#### What to do:
Type out the full set of entries again, unchanged.

*** Opening Material shown ***

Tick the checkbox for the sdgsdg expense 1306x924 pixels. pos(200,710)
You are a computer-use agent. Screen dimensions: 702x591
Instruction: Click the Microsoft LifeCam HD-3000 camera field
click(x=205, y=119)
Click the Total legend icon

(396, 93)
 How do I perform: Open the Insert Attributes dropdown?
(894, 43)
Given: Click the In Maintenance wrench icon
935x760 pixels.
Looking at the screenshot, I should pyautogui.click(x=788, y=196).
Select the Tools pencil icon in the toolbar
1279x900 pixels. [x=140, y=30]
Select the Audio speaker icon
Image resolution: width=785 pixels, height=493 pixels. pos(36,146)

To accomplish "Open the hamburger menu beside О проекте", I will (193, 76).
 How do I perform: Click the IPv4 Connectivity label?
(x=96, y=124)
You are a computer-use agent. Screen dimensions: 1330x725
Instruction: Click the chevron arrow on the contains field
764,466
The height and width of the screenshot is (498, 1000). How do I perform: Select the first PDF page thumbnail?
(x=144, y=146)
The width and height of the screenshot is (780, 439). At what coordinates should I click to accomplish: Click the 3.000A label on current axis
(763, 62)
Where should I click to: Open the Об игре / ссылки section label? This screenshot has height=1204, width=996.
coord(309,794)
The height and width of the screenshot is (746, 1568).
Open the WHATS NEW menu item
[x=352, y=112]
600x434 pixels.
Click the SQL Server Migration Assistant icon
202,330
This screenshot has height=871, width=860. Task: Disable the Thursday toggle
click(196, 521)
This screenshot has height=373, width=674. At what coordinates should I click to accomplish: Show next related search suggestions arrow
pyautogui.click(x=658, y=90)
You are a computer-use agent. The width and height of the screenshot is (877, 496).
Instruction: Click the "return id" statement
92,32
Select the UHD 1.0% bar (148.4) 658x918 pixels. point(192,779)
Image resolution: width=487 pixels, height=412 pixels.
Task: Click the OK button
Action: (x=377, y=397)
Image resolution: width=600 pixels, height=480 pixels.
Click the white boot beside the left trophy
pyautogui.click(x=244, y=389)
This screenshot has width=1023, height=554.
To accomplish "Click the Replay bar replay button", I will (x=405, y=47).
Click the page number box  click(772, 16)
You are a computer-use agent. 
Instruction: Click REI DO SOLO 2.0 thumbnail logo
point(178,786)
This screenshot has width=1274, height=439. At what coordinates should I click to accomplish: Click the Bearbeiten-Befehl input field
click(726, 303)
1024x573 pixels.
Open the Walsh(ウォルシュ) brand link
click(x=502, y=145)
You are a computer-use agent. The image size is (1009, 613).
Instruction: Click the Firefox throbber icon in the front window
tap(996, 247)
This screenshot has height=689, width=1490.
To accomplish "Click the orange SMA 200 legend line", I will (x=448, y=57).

*** Closing Material shown ***

#### Answer section:
Tick the checkbox for the sdgsdg expense 1306x924 pixels. pos(200,710)
You are a computer-use agent. Screen dimensions: 702x591
Instruction: Click the Microsoft LifeCam HD-3000 camera field
click(x=205, y=119)
Click the Total legend icon

(396, 93)
 How do I perform: Open the Insert Attributes dropdown?
(894, 43)
Given: Click the In Maintenance wrench icon
935x760 pixels.
Looking at the screenshot, I should pyautogui.click(x=788, y=196).
Select the Tools pencil icon in the toolbar
1279x900 pixels. [x=140, y=30]
Select the Audio speaker icon
Image resolution: width=785 pixels, height=493 pixels. pos(36,146)

To accomplish "Open the hamburger menu beside О проекте", I will (193, 76).
 How do I perform: Click the IPv4 Connectivity label?
(x=96, y=124)
You are a computer-use agent. Screen dimensions: 1330x725
Instruction: Click the chevron arrow on the contains field
764,466
The height and width of the screenshot is (498, 1000). How do I perform: Select the first PDF page thumbnail?
(x=144, y=146)
The width and height of the screenshot is (780, 439). At what coordinates should I click to accomplish: Click the 3.000A label on current axis
(763, 62)
Where should I click to: Open the Об игре / ссылки section label? This screenshot has height=1204, width=996.
coord(309,794)
The height and width of the screenshot is (746, 1568).
Open the WHATS NEW menu item
[x=352, y=112]
600x434 pixels.
Click the SQL Server Migration Assistant icon
202,330
This screenshot has height=871, width=860. Task: Disable the Thursday toggle
click(196, 521)
This screenshot has height=373, width=674. At what coordinates should I click to accomplish: Show next related search suggestions arrow
pyautogui.click(x=658, y=90)
You are a computer-use agent. The width and height of the screenshot is (877, 496).
Instruction: Click the "return id" statement
92,32
Select the UHD 1.0% bar (148.4) 658x918 pixels. point(192,779)
Image resolution: width=487 pixels, height=412 pixels.
Task: Click the OK button
Action: (x=377, y=397)
Image resolution: width=600 pixels, height=480 pixels.
Click the white boot beside the left trophy
pyautogui.click(x=244, y=389)
This screenshot has width=1023, height=554.
To accomplish "Click the Replay bar replay button", I will (x=405, y=47).
Click the page number box  click(772, 16)
You are a computer-use agent. 
Instruction: Click REI DO SOLO 2.0 thumbnail logo
point(178,786)
This screenshot has width=1274, height=439. At what coordinates should I click to accomplish: Click the Bearbeiten-Befehl input field
click(726, 303)
1024x573 pixels.
Open the Walsh(ウォルシュ) brand link
click(x=502, y=145)
You are a computer-use agent. The image size is (1009, 613).
Instruction: Click the Firefox throbber icon in the front window
tap(996, 247)
This screenshot has height=689, width=1490.
To accomplish "Click the orange SMA 200 legend line", I will (x=448, y=57).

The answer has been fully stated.